PAGE EXCERPT >>

— BEGIN —

Kiama High School (abbreviated as KHS) is a government-funded co-educational comprehensive secondary day school, located in the town of Kiama, in the Illawarra region of New South Wales, Australia.

Established in 1954, the school enrolled approximately 1,040 students in 2018, from Year 7 to Year 12, of whom four percent identified as Indigenous Australians and eight percent were from a language background other than English. The school is operated by the New South Wales Department of Education.

Campus location

Natural environment 
Geologically, Kiama High School is located beneath Saddleback Mountain and is surrounded by three plutonic flows. The school itself is built on a rock layer named Kiama Tuff. The sedimentary rocks nearby contain excellent examples of sedimentary fossils.

The new Multi Purpose (M) block enjoys a 180-degree ocean view from which the Kiama Lighthouse is visible. During high seas the surge from the Kiama Blowhole is sometimes visible from the M block balcony. The annual whale migrations are also visible from this spot.

Rebuilding program 

In 2003, the Government of New South Wales provided A$3.5 million in a rebuilding program which saw several timber buildings dating back to the 1950s demolished and replaced with modern multi storey brick and corrugated iron structures with ample modern natural lighting. The school sits on an easterly sloping block bounded to the east by the South Coast Railway Line, south of Kiama Station.

The two-storey L block replaced B block. This new building, completed in 2004, includes 4 modern computer labs equipped with ergonomic furnishings. Also housed are 8 general purpose class rooms and a large common study area on each level.

— END —

EXERCISE >> Retype, word for word, everything in the Kiama High School text from "Established in 1954, the" down to "of sedimentary fossils.".

DATASET EXTRACT >>
— BEGIN —

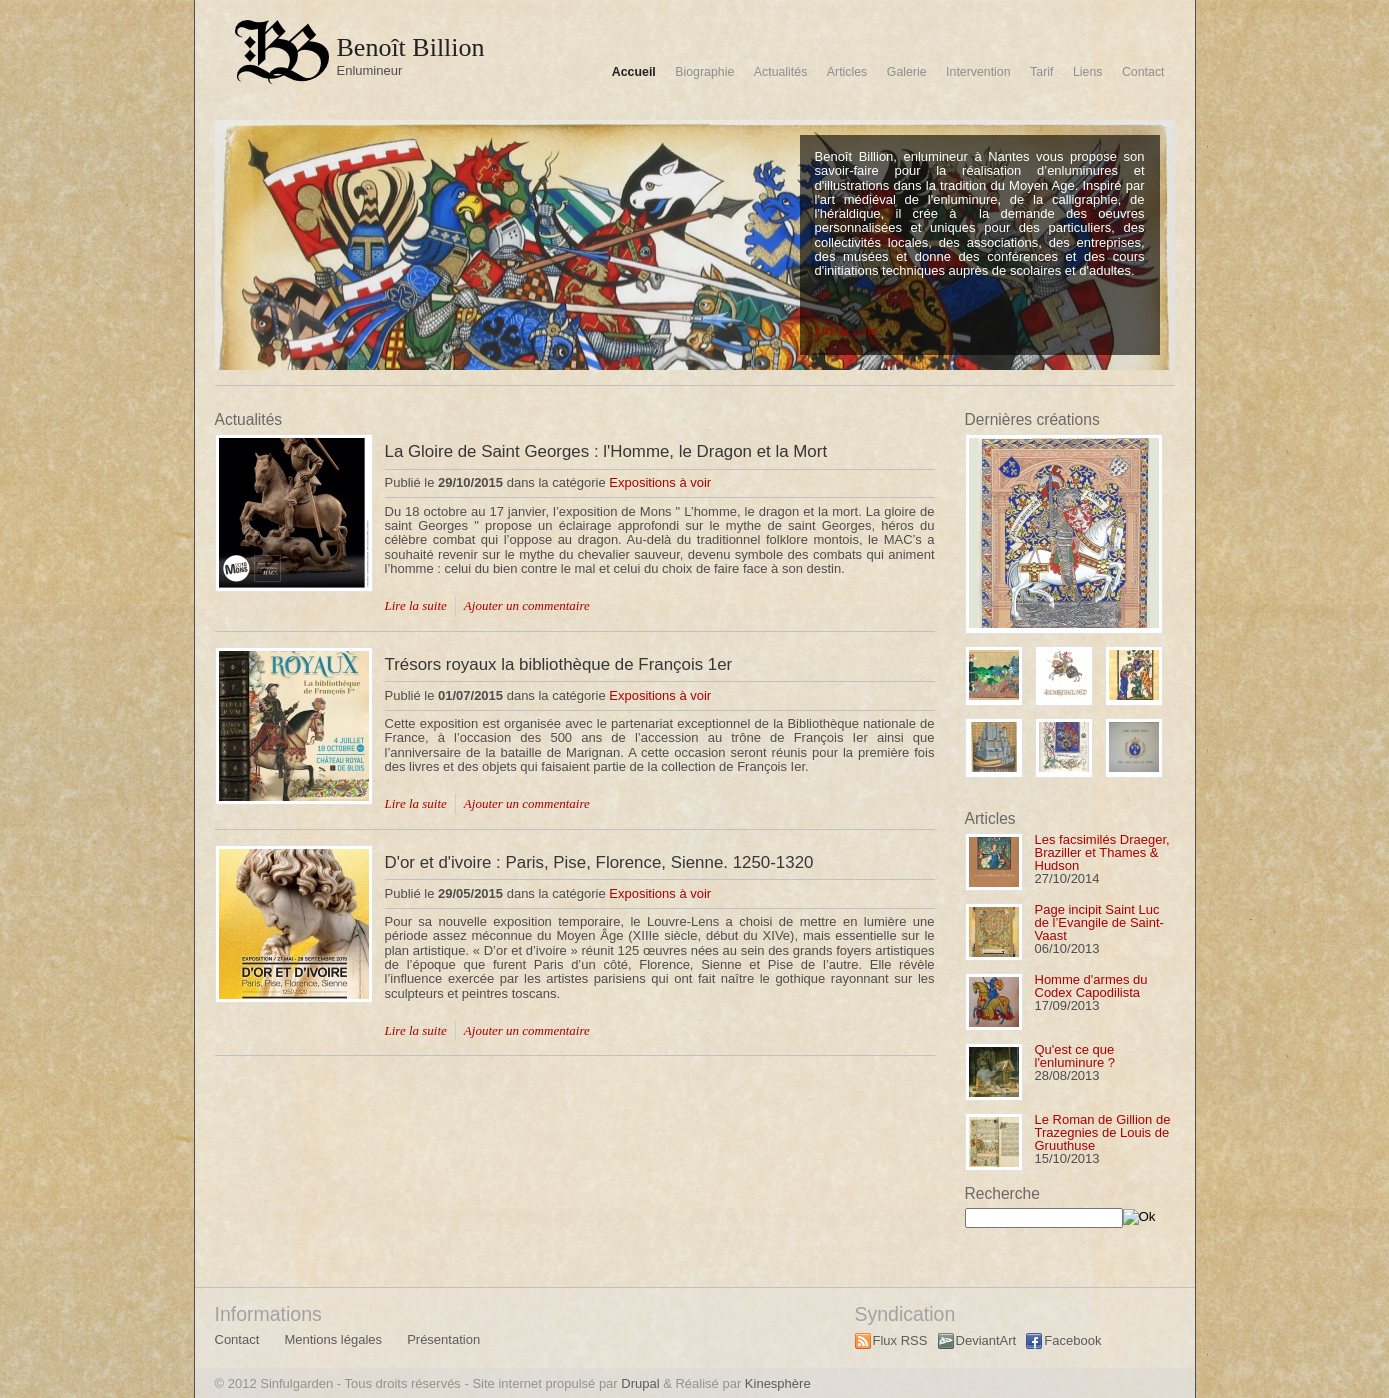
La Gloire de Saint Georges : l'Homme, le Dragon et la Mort (606, 451)
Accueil (634, 72)
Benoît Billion (411, 47)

— END —

REPLY >>
Established in 1954, the school enrolled approximately 1,040 students in 2018, from Year 7 to Year 12, of whom four percent identified as Indigenous Australians and eight percent were from a language background other than English. The school is operated by the New South Wales Department of Education.

Campus location

Natural environment 
Geologically, Kiama High School is located beneath Saddleback Mountain and is surrounded by three plutonic flows. The school itself is built on a rock layer named Kiama Tuff. The sedimentary rocks nearby contain excellent examples of sedimentary fossils.